Чтобы отвлечься, Альберт смотрит по сторонам. Он уже в городе, хоть и сдавлен со всех сторон костлявыми солдатскими плечами. Город не узнает Альберта. Он равнодушно смотрит на него, как на какую-нибудь козявку провалами своих окон. Город сильно изменился за те полгода, что Альберт здесь не был. Многие дома целы, но хватает и развалин, особенно возле вокзала. Груды серого камня, пласты обломанных перекрытий, рассыпанный по мостовой кирпич. Альберт уже не смотрит на них.
В проплешинах, возникающих в сером солдатском сукне, как в разрывах меж плотных туч, он видит средоточие кажущихся удивительно яркими красок. Гражданская одежда. Там стоят люди, которые кого-то ждут, кого-то встречают. Их мало, но они стойко выдерживают давку, и лица у них сосредоточенные, как будто они стоят под шквальным пулеметным огнем. Альберт устремляется туда, ожесточенно работая локтями. Он знает, кого хочет там увидеть. Он знает, чей взгляд сейчас блуждает по одинаковым солдатским затылкам, пытаясь найти знакомые вихры.
— Ида! — кричит Альберт. Дыхание в давке теряется даже быстрее, чем в драке, — Ида! Ида! Ида!
— …берт!.. — восклицает кто-то совсем рядом, — Альберт!

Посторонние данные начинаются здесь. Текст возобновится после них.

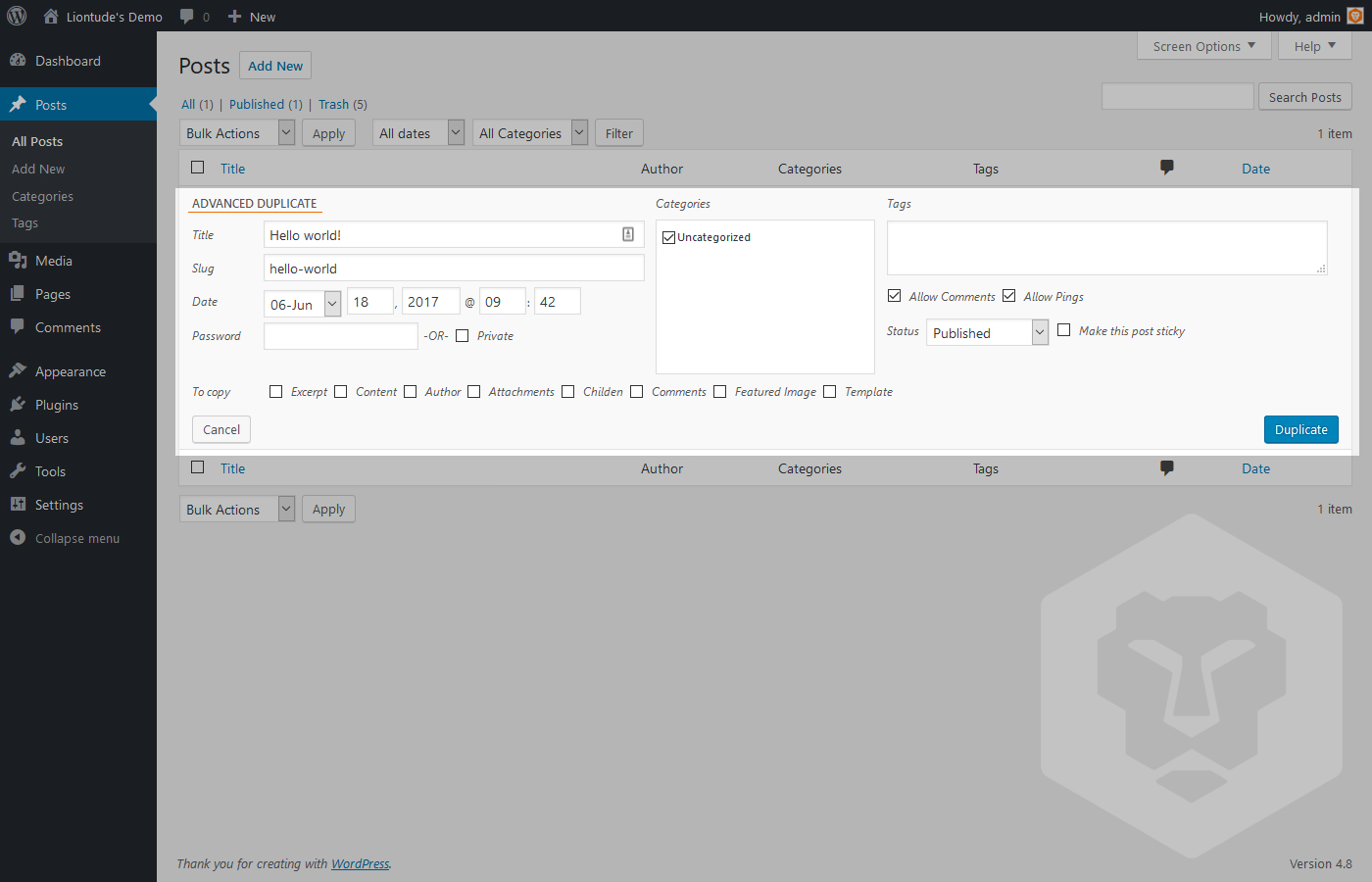1372x882 pixels.
Task: Sort by comments bubble column header
Action: pyautogui.click(x=1166, y=168)
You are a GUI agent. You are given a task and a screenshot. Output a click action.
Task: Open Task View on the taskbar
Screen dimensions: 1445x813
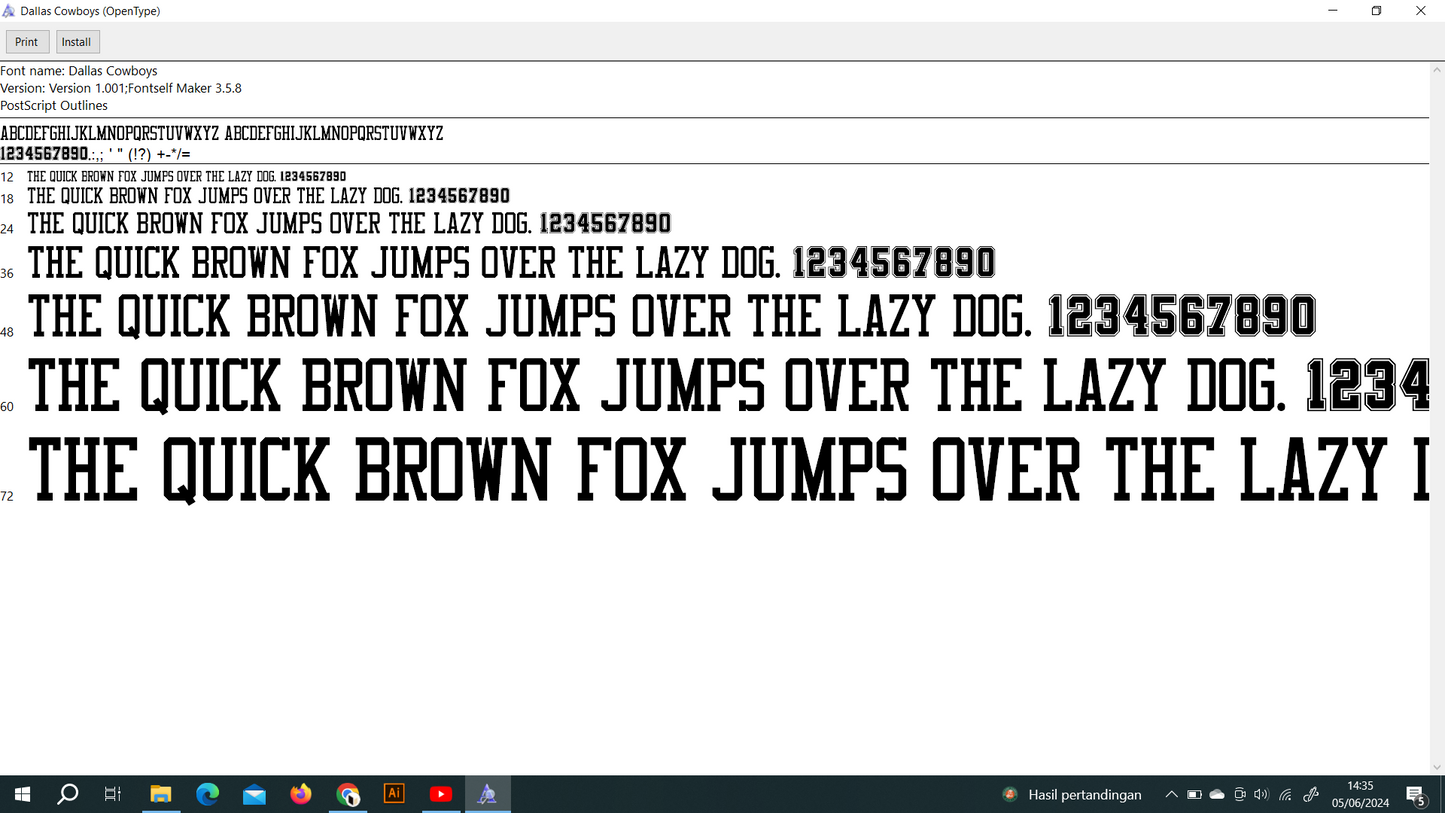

Он хватает трепещущий сверток еще прежде, чем успевает рассмотреть лицо. Хватает и прижимает к груди. Под ребрами ноет потревоженный след от осколка, но сейчас Альберт этого не чувствует. Он прижимает к себе податливое и дрожащее женское тело и зарывается лицом в волосы. Запах женских волос, удивительный, неповторимый и свежий. Он чувствует себя так, словно уткнулся в свежескошенный луг, душистый и пряный, еще не изрытый траншеями, не успевший пропитаться разложением и смрадом гниющих лошадиных туш.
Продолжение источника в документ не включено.